**WHAT IS NEEDED:** Please reproduce each of the entries below exactly as they appear.

Stored records:
■ ■ ■ ■ ■ ■ ■

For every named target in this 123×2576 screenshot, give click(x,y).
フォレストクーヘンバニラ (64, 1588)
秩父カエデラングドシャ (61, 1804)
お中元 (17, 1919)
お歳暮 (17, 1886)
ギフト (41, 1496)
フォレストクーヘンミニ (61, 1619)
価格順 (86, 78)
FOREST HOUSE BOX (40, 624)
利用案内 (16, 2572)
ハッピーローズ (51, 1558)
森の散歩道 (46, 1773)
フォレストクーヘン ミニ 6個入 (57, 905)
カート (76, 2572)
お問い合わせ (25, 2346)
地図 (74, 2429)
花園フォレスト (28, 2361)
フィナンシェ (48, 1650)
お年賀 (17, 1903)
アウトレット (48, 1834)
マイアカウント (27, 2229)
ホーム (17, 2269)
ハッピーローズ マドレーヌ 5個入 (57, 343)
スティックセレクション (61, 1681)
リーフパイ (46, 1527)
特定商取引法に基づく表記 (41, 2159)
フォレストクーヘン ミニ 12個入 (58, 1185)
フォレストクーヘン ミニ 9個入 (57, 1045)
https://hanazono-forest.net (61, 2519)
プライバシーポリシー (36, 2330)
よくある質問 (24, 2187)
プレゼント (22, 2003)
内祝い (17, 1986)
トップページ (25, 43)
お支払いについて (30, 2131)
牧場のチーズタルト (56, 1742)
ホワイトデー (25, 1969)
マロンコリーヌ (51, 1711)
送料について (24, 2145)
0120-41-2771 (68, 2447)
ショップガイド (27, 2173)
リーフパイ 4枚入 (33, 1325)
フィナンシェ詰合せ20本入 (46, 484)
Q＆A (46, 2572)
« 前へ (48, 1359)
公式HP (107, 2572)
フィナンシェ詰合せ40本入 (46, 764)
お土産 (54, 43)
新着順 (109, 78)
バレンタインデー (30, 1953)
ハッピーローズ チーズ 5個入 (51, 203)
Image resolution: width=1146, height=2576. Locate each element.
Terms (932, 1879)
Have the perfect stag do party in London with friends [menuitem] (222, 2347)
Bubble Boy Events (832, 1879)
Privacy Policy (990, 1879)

■ ■ ■ ■ ■ ■ ■

**EXPECTED ANSWER:**
For every named target in this 123×2576 screenshot, give click(x,y).
フォレストクーヘンバニラ (64, 1588)
秩父カエデラングドシャ (61, 1804)
お中元 (17, 1919)
お歳暮 (17, 1886)
ギフト (41, 1496)
フォレストクーヘンミニ (61, 1619)
価格順 (86, 78)
FOREST HOUSE BOX (40, 624)
利用案内 (16, 2572)
ハッピーローズ (51, 1558)
森の散歩道 (46, 1773)
フォレストクーヘン ミニ 6個入 (57, 905)
カート (76, 2572)
お問い合わせ (25, 2346)
地図 (74, 2429)
花園フォレスト (28, 2361)
フィナンシェ (48, 1650)
お年賀 (17, 1903)
アウトレット (48, 1834)
マイアカウント (27, 2229)
ホーム (17, 2269)
ハッピーローズ マドレーヌ 5個入 (57, 343)
スティックセレクション (61, 1681)
リーフパイ (46, 1527)
特定商取引法に基づく表記 (41, 2159)
フォレストクーヘン ミニ 12個入 (58, 1185)
フォレストクーヘン ミニ 9個入 (57, 1045)
https://hanazono-forest.net (61, 2519)
プライバシーポリシー (36, 2330)
よくある質問 (24, 2187)
プレゼント (22, 2003)
内祝い (17, 1986)
トップページ (25, 43)
お支払いについて (30, 2131)
牧場のチーズタルト (56, 1742)
ホワイトデー (25, 1969)
マロンコリーヌ (51, 1711)
送料について (24, 2145)
0120-41-2771 (68, 2447)
ショップガイド (27, 2173)
リーフパイ 4枚入 (33, 1325)
フィナンシェ詰合せ20本入 (46, 484)
Q＆A (46, 2572)
« 前へ (48, 1359)
公式HP (107, 2572)
フィナンシェ詰合せ40本入 (46, 764)
お土産 (54, 43)
新着順 (109, 78)
バレンタインデー (30, 1953)
ハッピーローズ チーズ 5個入 (51, 203)
Image resolution: width=1146, height=2576. Locate each element.
Terms (932, 1879)
Have the perfect stag do party in London with friends [menuitem] (222, 2347)
Bubble Boy Events (832, 1879)
Privacy Policy (990, 1879)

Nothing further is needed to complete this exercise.